Schematic representation of experimental setup. The electrostatic field is created between the capillary tube connected to a positive high voltage source and the earthed disk electrode and moving substrate. The high speed camera and light source are aligned with the capillary and droplet ejection from the liquid meniscus.

Image processing of droplets and meniscus contours

For the measurement of the droplet diameter and the frequency of the meniscus, videos of 512 × 1024 pixels (spatial resolution of 5.5 μm/pixel) were recorded at different frame rates depending on the mode being recorded. The dripping, microdripping, and oscillating microdripping modes were recorded at 2000 fps, 8000 fps, and 11000 fps respectively. In general, 670 frames were captured at each applied voltage. Thus, each video records the ejection of several droplets. In addition, the entire set of experiments (i.e., 0 ≤ ϕ₀ ≤ 5000 V) was repeated at least three times for each semiconductor nanosuspension including the SDS solution.

Using the video data, the volume of the droplets was calculated by image processing. Since the shape of the droplets was not perfectly spherical and varied with time during their free fall, a Riemann sum, i.e., the sum of slices of 1 pixel each, was used to compute the volume, V = \(\sum _{i=0}^{n}\pi {r}_{i}^{2}\), under the assumption that the falling droplet is axisymmetric at all instances. Here, r _i is the radius of the i ^th slice. The radius of each droplet was then determined as r = \(\sqrt[3]{3V/4\pi }\).
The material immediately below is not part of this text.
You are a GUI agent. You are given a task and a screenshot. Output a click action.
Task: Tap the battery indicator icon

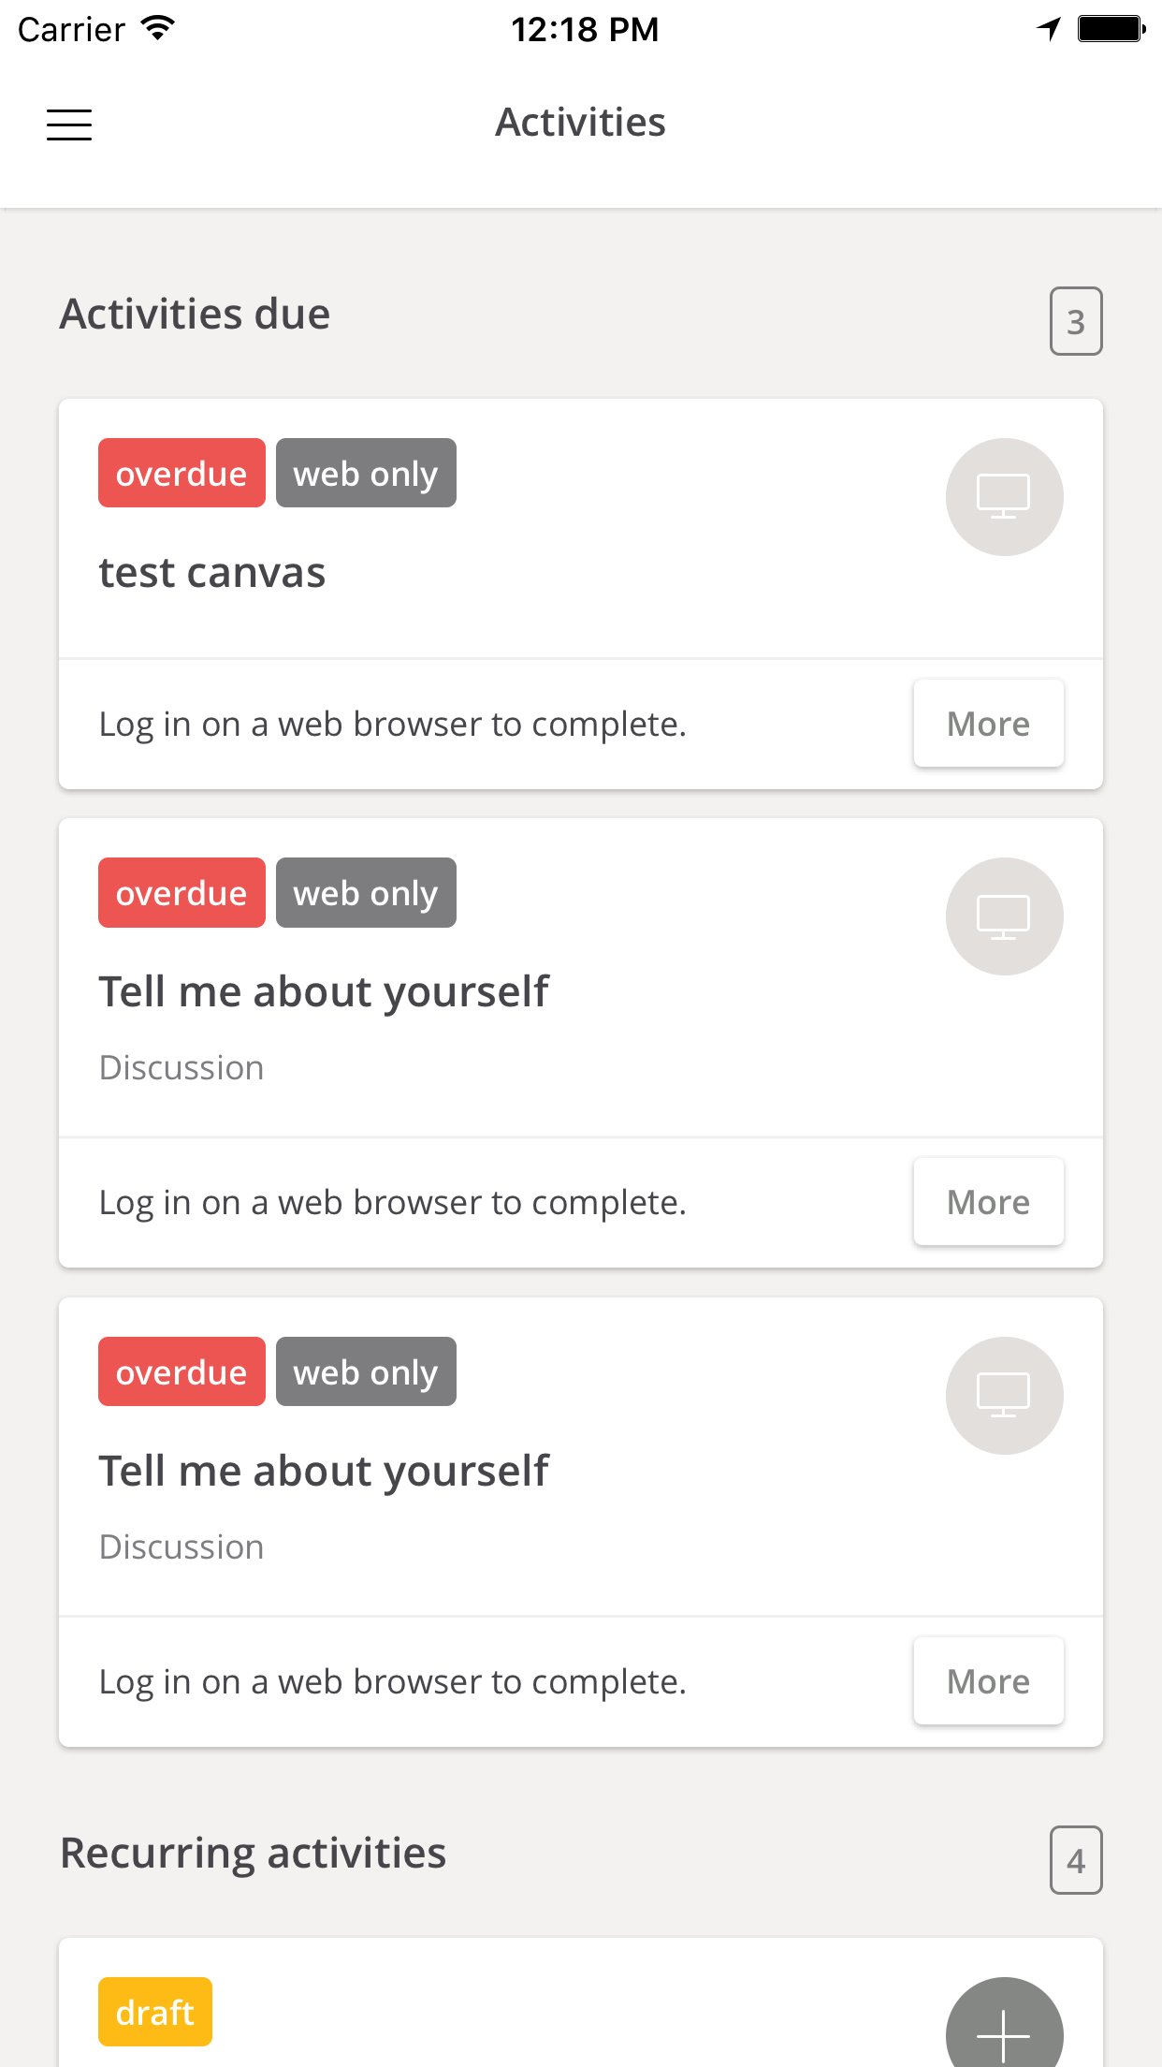tap(1111, 29)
Finally, the average radius of the droplet was calculated as the mean value and its standard deviation was used to compute the uncertainty in the measurements.

Also the frequency at which the liquid meniscus oscillates at the tip of the capillary tube was determined using the video image that recorded the growth of the meniscus apex as a function of time as shown in Fig. 8. The Fig. 8a represents the periodic stretching and contraction of the apex of the conical meniscus in the microdripping mode with the apex stretching to a fixed length at the time interval of approximately 3.2 ms. Figure 8b shows the deformation of the meniscus with the apex moving vertically at a fairly high speed of nearly 0.6 m/s, indicating that microdroplets can be dispensed at a high rate to deliver nanoparticles for high speed manufacturing.

Figure 8

Image processing of meniscus contour. (a) Meniscus apex location as a function of time of electrospray operating in microdripping mode (Si, 5 wt% in H₂O, H₁ = 4 mm, ϕ_o = 4000 V). Two periods are shown which consist in the formation of two monodisperse microdroplets at t = 3.1 ms and t = 6.4 ms. (b) Sequence of the meniscus contour of microdripping mode corresponding to case used in (a).